Life Architecture- How to Build a Life.

Sometimes I get a bit lost. Days bleed into each other, energy is scarce, I forget what is really important for my growth, caught up in responsibilities and admin. And then, along comes this little fragment of consciousness, dressed up like a leprechaun, with a cheeky, wise glint in his eye and he says (in a caricatured Irish accent) ” Jimmy my lad, what the fewk are ya up to?! What are you tryin’ to do with this precious life of yours? It’s then that I stop and do an ‘audit’ of my life.
One of the great teachers I have found when doing a ‘life audit’ is James Hollis…he has the extraordinary ability to make the work of Carl Jung meaningfully applicable to everyday life -and this genius is apparent in Creating a Life: Finding your Individual Path.

The book takes you on a journey into living an examined life, a journey towards consciousness. But Hollis warns this journey will not solve all your problems or heal your pain, it will simply make your life more interesting to you. And who doesn’t want to feel that they are really living; that life is an exciting, meaningful journey as opposed to a boring sequence of mishaps and misadventures?

The book is divided into three parts and has twenty-eight short chapters.
Part one of the book, has six chapters which take you on a journey of self discovery, providing a new frame of reference through which to look at your personal history, understand your life choices, examine your core complexes, uncover your wounding. The chapters move through the necessity of finding a personal myth, understanding your core complexes, the necessary fictions that make up your life and the problem of spiritual authority. And in each chapter, Hollis gently guides the journey by providing literary examples and insightful, thought provoking questions:
What is urgent in our lives?
What owns us?
What do we seek to transcend?
What myth are we living?
Are we living out our parent’s unlived lives, compensating for their fears?
Are we in thrall to the values of the herd, which may offend the soul but keeps one complaint company?
What kind of play has our life been, in service too what, or to whom?
Do we like what we see, if we look honestly, and whose fault is it then?

By taking your time and savouring what Hollis has to offer, you arrive at the end of the first part of the book with a new consciousness, an awareness of how your wounding is living in the world, a sense of where you are stuck.

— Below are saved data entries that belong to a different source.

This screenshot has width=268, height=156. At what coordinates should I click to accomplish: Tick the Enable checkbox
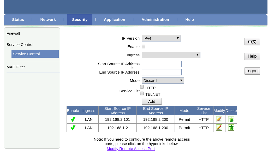click(x=144, y=46)
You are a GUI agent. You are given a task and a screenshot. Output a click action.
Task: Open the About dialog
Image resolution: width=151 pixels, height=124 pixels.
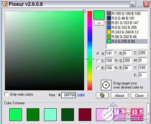coord(119,95)
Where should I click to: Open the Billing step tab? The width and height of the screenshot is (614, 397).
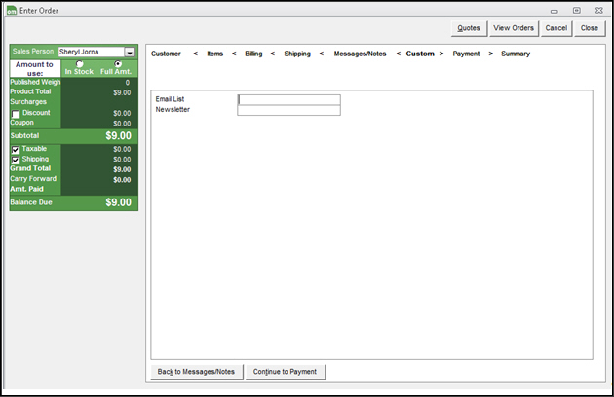[253, 54]
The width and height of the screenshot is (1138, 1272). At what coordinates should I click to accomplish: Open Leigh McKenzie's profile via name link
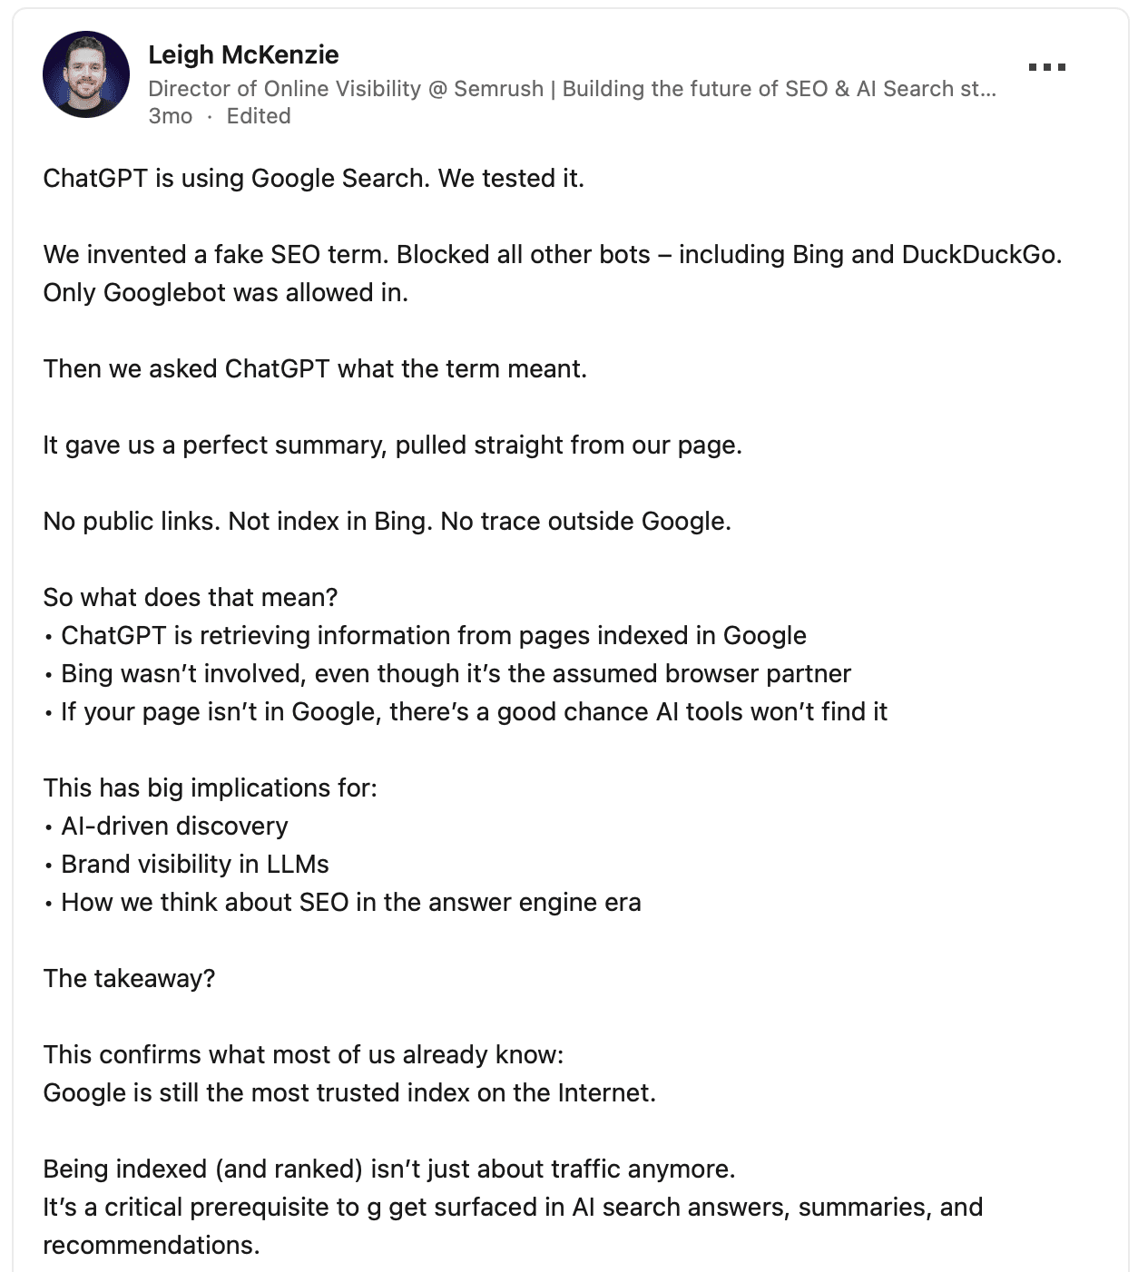[x=243, y=54]
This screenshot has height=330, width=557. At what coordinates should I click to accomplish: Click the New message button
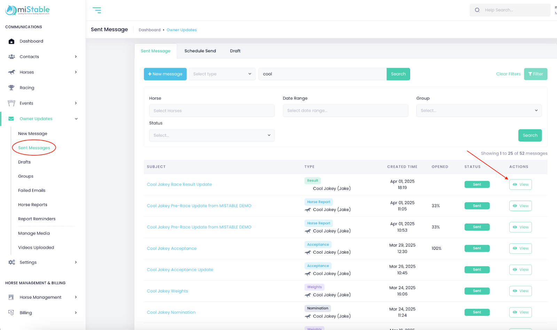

Part two of the book is divided into twenty chapters which explore the attitudes and practices necessary for the second half of life. These chapters begin with Jung’s concept of individuation and the necessity of loving one’s fate.
The recognition that it is here, in this time, in this place that you are called to live your life, not the life envisioned by your ego or your parents or by societal expectations but your life!

Jung asserted that the greatest burden a child must carry is the unlived lives of their parents and in the following chapter Redeeming Ancestors, Hollis explores four ways in which you can heal the family history that is operating autonomously in you.

Crisis come at critical points in a life and Hollis includes a chapter on crises and their meaning in your life, which inevitably leads to the need for mentors, teachers, gurus and sages who can provide you with all the answers. But Hollis asserts, nobody can find your path but you, nobody knows more about your history, your struggles, your challenges than you. In this chapter Hollis explores Jung’s concept of the Self, the carrier of your soul and your very own inner guru and it is through connection with the Self that you can find meaning, purpose and a general sense of the rightness of your life. Hollis description of the Self fires the imaginations and creates a longing for this connection.

The following chapters explore the necessity of accepting your failings and limitations, the necessary mess of things, leaving ambition behind and the necessity of getting over your wounds by attending to your soul.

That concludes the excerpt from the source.